*Dataset entries:*
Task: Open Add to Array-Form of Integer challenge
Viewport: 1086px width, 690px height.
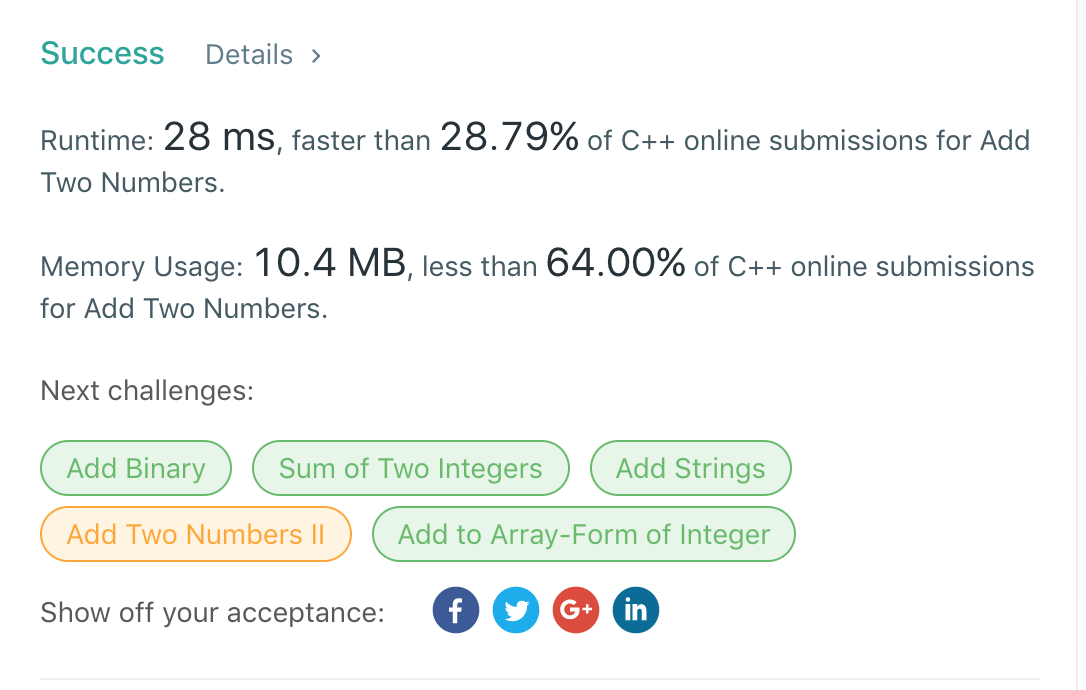Action: click(x=584, y=534)
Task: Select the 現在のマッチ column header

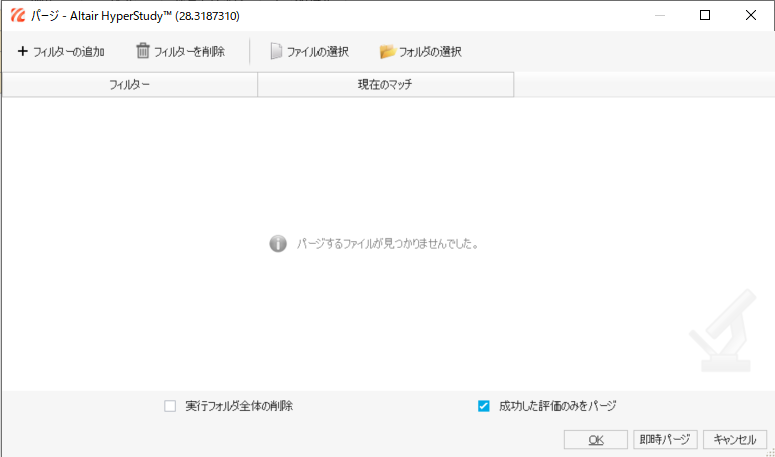Action: 385,85
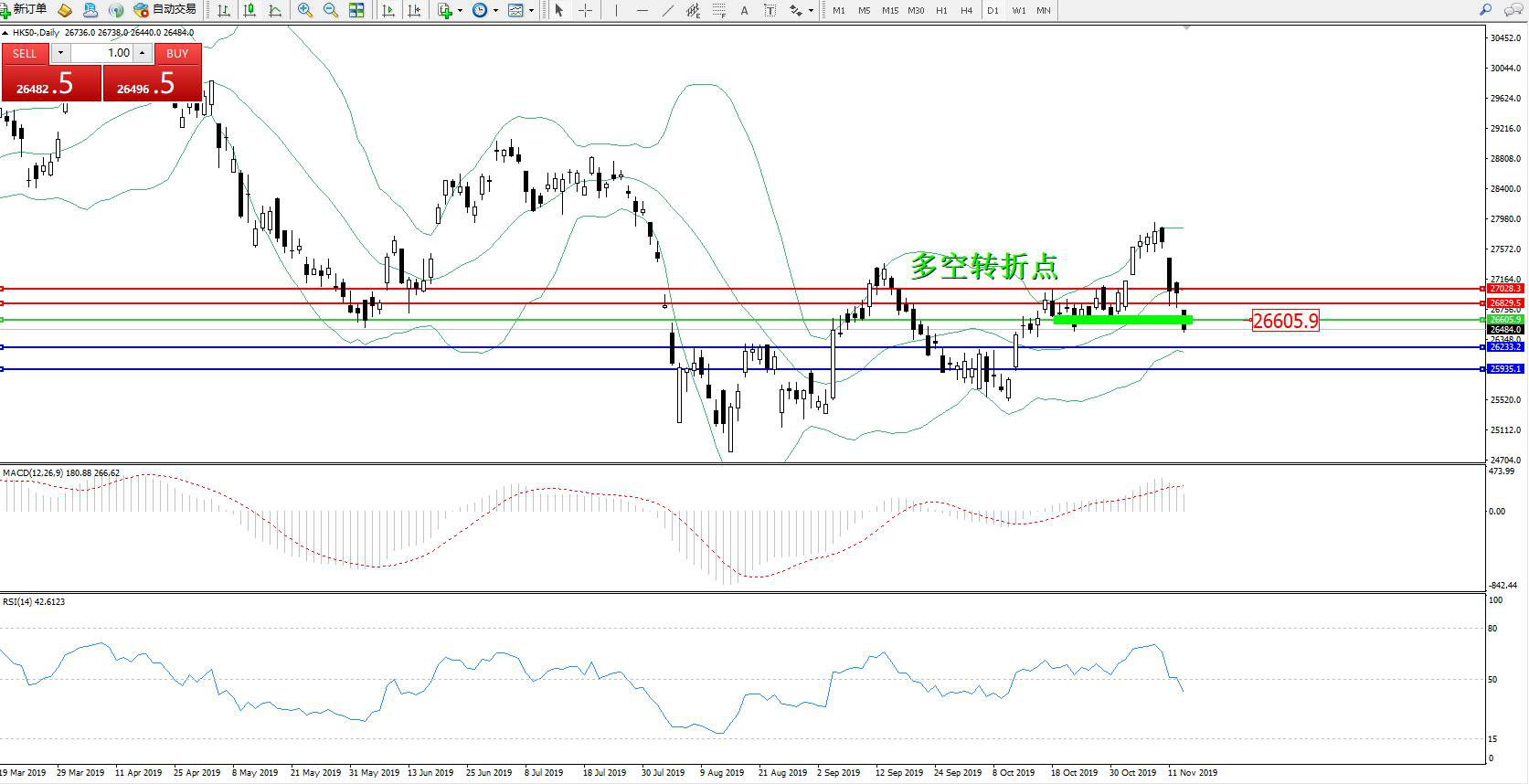Toggle the chart shift icon

pyautogui.click(x=414, y=11)
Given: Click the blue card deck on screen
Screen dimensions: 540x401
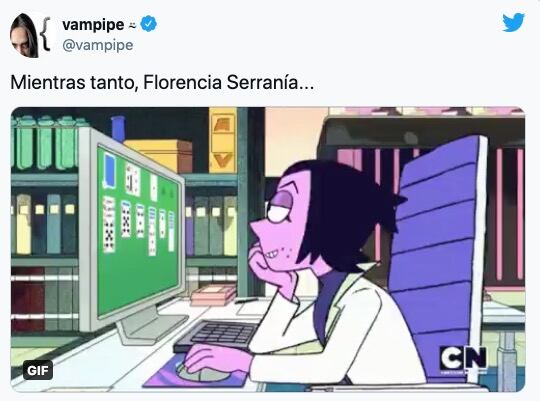Looking at the screenshot, I should pos(110,171).
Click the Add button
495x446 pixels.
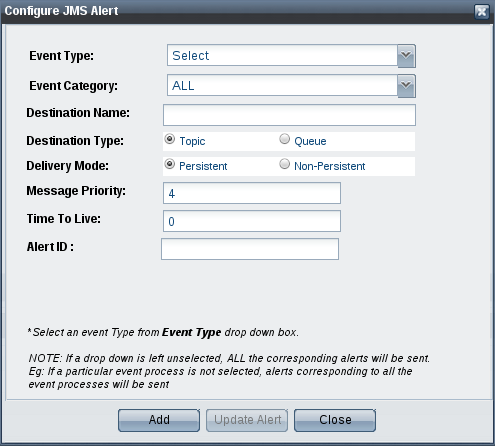coord(159,420)
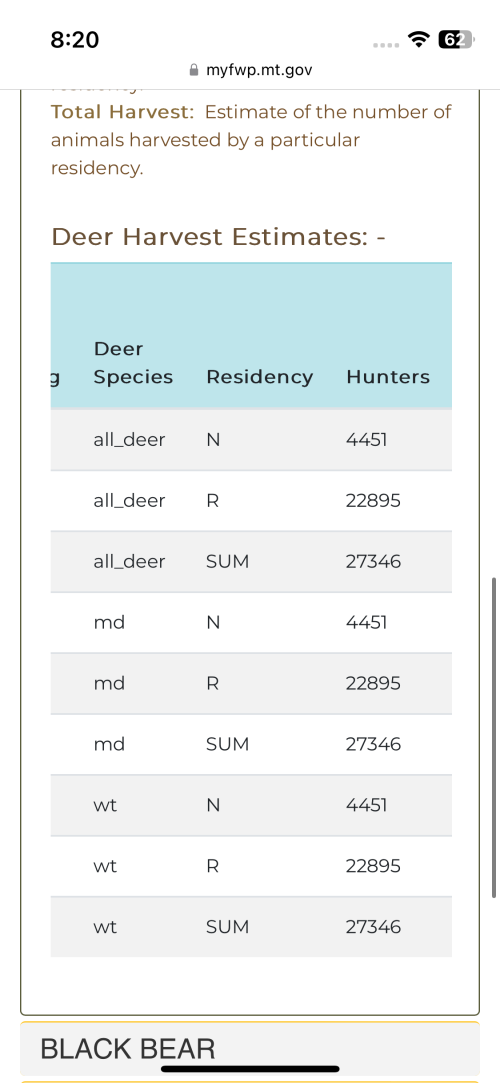Image resolution: width=500 pixels, height=1083 pixels.
Task: Select the wt row with residency R
Action: tap(251, 866)
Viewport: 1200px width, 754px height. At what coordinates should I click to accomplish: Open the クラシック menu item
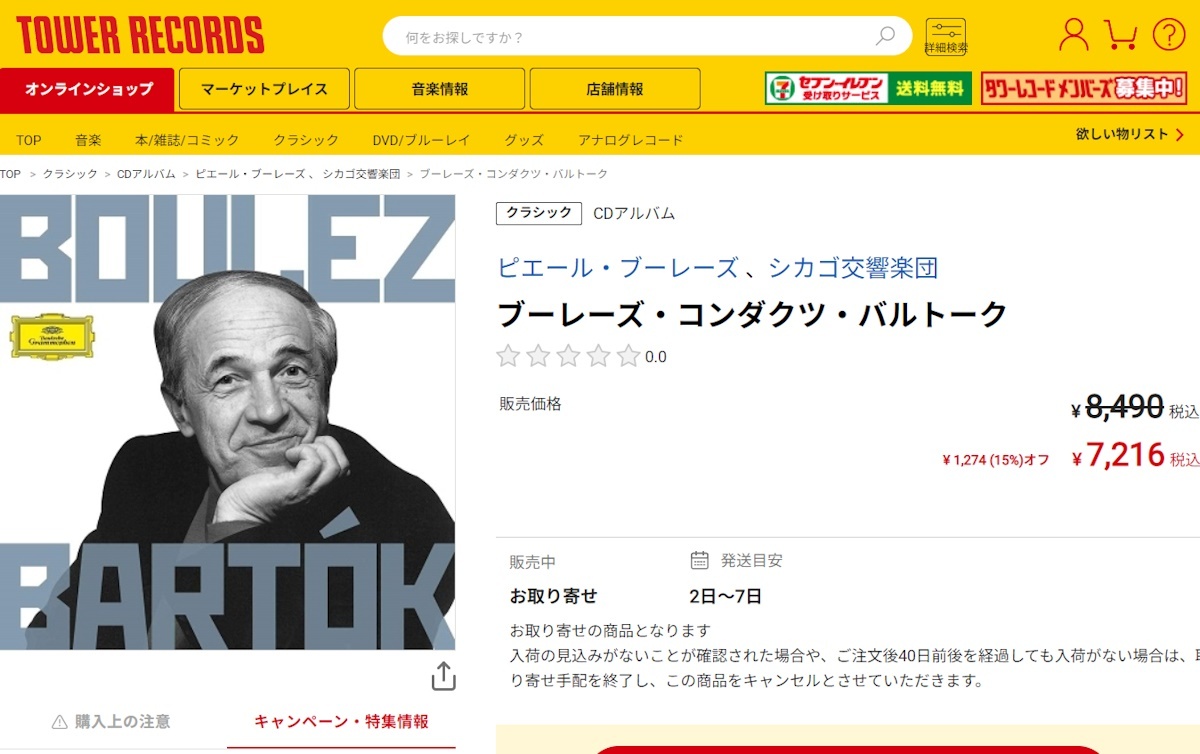306,140
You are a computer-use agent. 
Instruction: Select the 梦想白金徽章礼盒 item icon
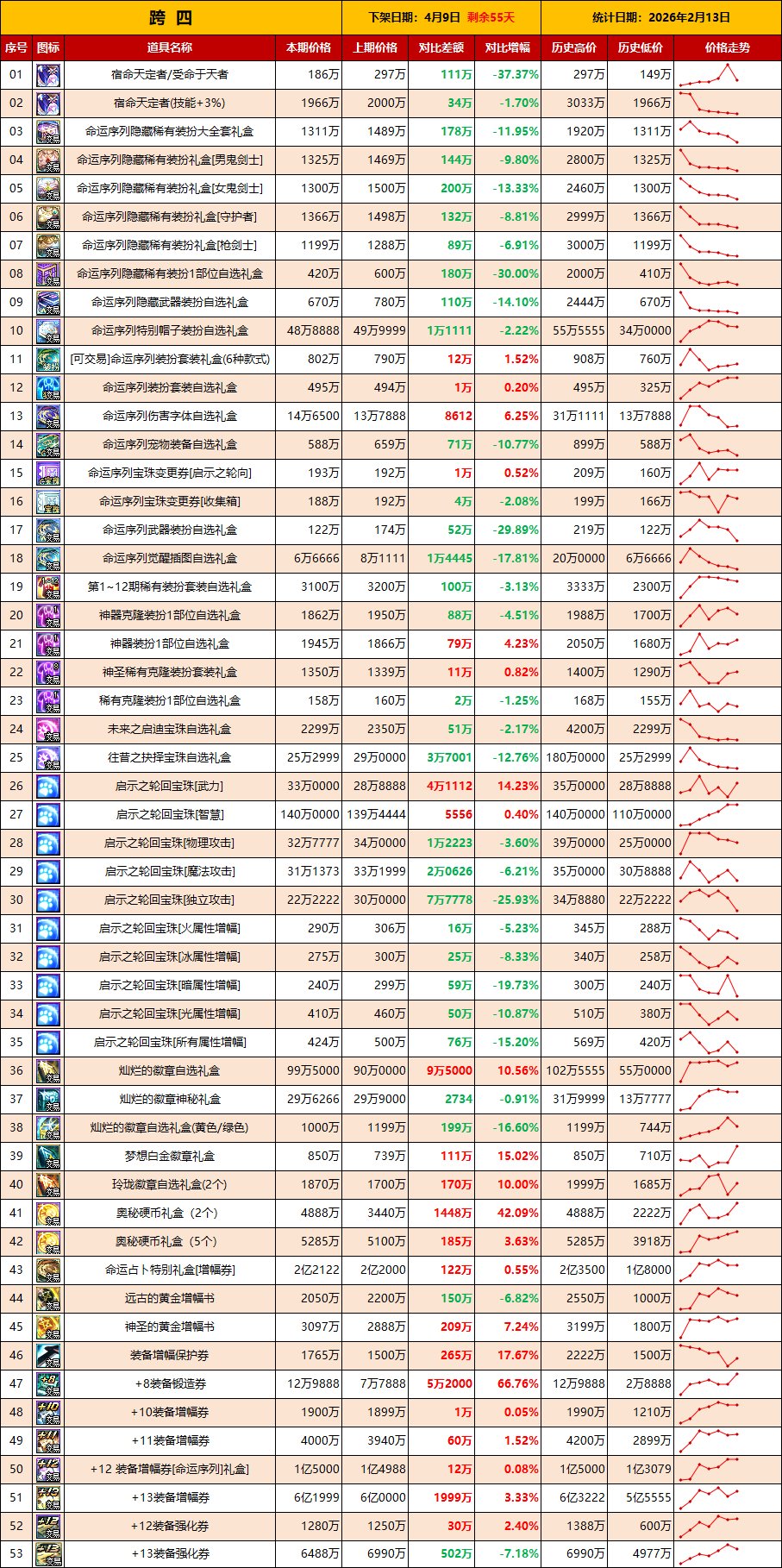coord(48,1157)
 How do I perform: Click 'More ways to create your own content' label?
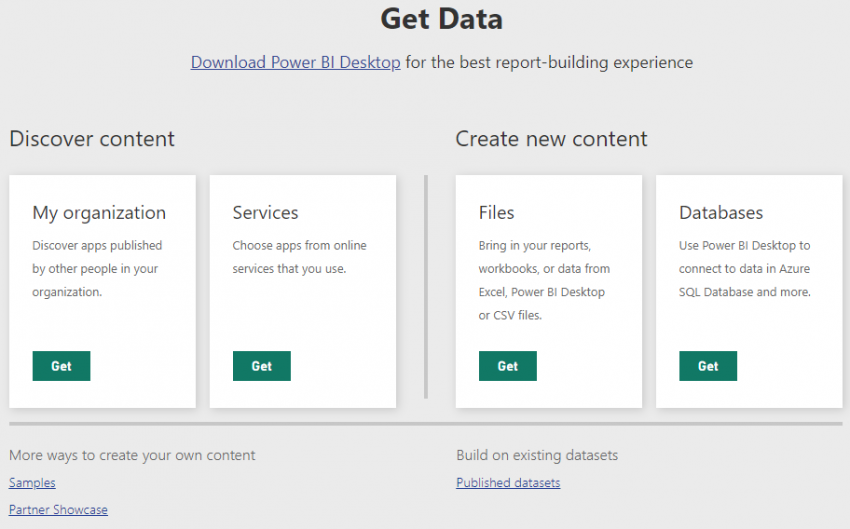coord(132,455)
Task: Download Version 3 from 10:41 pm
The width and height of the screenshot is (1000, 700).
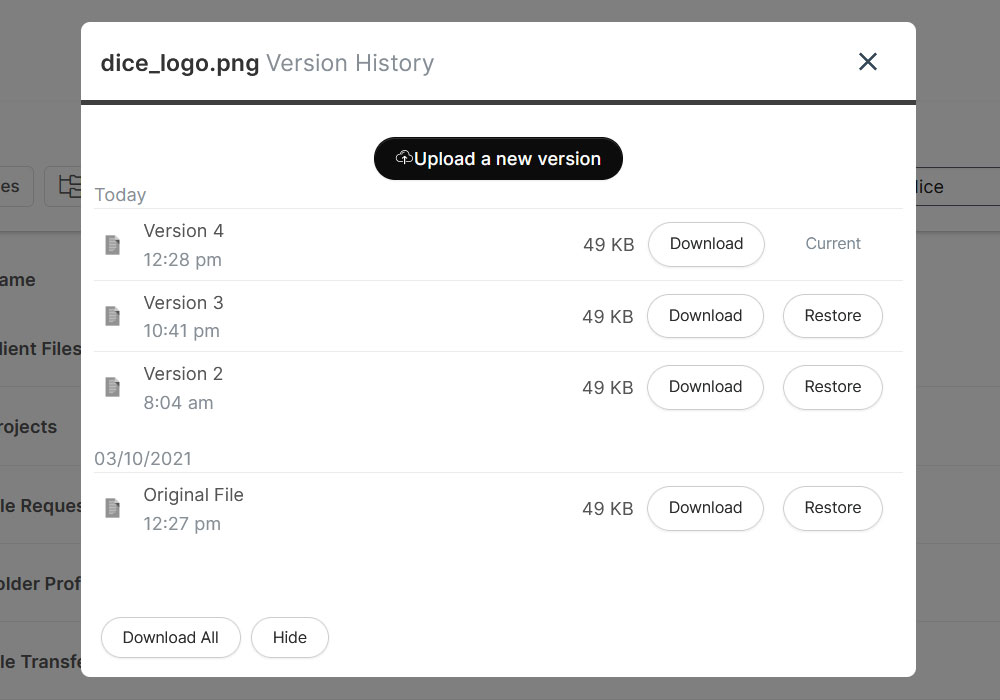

*Instructions for the task:*
Only the text is to be copied: please reproduce the records exactly and drop the pictures.

*Your solution:*
Task: Open Add to Array-Form of Integer challenge
Viewport: 1086px width, 690px height.
Action: click(x=584, y=534)
Task: Select the 現在のマッチ column header

Action: 385,85
Toggle the chart shift icon

pyautogui.click(x=414, y=11)
Given: Click the blue card deck on screen
Screen dimensions: 540x401
Looking at the screenshot, I should pos(110,171).
Click the Add button
495x446 pixels.
coord(159,420)
Image resolution: width=500 pixels, height=1083 pixels.
Task: Select the wt row with residency R
Action: tap(251, 866)
Viewport: 1200px width, 754px height. At what coordinates should I click to accomplish: Open the クラシック menu item
306,140
You are a computer-use agent. 
Instruction: Select the 梦想白金徽章礼盒 item icon
coord(48,1157)
 How do I perform: Click 'More ways to create your own content' label?
coord(132,455)
Task: Download Version 3 from 10:41 pm
The width and height of the screenshot is (1000, 700).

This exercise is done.